**WHAT THE EXERCISE ASKS**. Without changing a single word, output each entry.

**RECORDS SUPPLIED**.
=== Section Start ===
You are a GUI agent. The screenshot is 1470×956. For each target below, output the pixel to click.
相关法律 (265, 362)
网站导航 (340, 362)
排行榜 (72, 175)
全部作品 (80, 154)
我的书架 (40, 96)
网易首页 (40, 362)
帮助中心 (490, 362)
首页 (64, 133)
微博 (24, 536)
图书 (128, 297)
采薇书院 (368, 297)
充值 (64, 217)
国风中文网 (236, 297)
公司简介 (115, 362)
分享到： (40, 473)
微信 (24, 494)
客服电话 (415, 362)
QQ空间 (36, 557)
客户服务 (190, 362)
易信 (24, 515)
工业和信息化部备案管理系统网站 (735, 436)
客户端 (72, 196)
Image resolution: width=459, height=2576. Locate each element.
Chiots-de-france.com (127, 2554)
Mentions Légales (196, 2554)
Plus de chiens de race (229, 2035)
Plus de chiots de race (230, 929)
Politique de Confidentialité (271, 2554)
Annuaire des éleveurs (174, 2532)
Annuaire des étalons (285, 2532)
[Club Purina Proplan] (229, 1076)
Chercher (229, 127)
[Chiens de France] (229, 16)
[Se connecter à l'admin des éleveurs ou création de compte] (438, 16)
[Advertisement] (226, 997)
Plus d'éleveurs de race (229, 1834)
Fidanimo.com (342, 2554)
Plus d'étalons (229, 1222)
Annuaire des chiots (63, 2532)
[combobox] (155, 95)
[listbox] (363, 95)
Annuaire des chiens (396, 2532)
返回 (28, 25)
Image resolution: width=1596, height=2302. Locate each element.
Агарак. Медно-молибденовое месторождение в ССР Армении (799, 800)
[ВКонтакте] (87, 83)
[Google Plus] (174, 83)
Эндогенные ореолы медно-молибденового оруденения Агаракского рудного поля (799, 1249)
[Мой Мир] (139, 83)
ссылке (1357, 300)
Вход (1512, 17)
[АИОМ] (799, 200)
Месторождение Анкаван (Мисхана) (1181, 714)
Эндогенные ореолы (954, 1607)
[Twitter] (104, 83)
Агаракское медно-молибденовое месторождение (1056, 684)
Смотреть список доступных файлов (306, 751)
=== Section End ===
**RESPONSE TO THIS EXERCISE**.
You are a GUI agent. The screenshot is 1470×956. For each target below, output the pixel to click.
相关法律 (265, 362)
网站导航 (340, 362)
排行榜 (72, 175)
全部作品 (80, 154)
我的书架 (40, 96)
网易首页 (40, 362)
帮助中心 (490, 362)
首页 (64, 133)
微博 (24, 536)
图书 (128, 297)
采薇书院 (368, 297)
充值 (64, 217)
国风中文网 (236, 297)
公司简介 (115, 362)
分享到： (40, 473)
微信 (24, 494)
客服电话 (415, 362)
QQ空间 (36, 557)
客户服务 (190, 362)
易信 (24, 515)
工业和信息化部备案管理系统网站 (735, 436)
客户端 (72, 196)
Image resolution: width=459, height=2576. Locate each element.
Chiots-de-france.com (127, 2554)
Mentions Légales (196, 2554)
Plus de chiens de race (229, 2035)
Plus de chiots de race (230, 929)
Politique de Confidentialité (271, 2554)
Annuaire des éleveurs (174, 2532)
Annuaire des étalons (285, 2532)
[Club Purina Proplan] (229, 1076)
Chercher (229, 127)
[Chiens de France] (229, 16)
[Se connecter à l'admin des éleveurs ou création de compte] (438, 16)
[Advertisement] (226, 997)
Plus d'éleveurs de race (229, 1834)
Fidanimo.com (342, 2554)
Plus d'étalons (229, 1222)
Annuaire des chiots (63, 2532)
[combobox] (155, 95)
[listbox] (363, 95)
Annuaire des chiens (396, 2532)
返回 (28, 25)
Image resolution: width=1596, height=2302. Locate each element.
Агарак. Медно-молибденовое месторождение в ССР Армении (799, 800)
[ВКонтакте] (87, 83)
[Google Plus] (174, 83)
Эндогенные ореолы медно-молибденового оруденения Агаракского рудного поля (799, 1249)
[Мой Мир] (139, 83)
ссылке (1357, 300)
Вход (1512, 17)
[АИОМ] (799, 200)
Месторождение Анкаван (Мисхана) (1181, 714)
Эндогенные ореолы (954, 1607)
[Twitter] (104, 83)
Агаракское медно-молибденовое месторождение (1056, 684)
Смотреть список доступных файлов (306, 751)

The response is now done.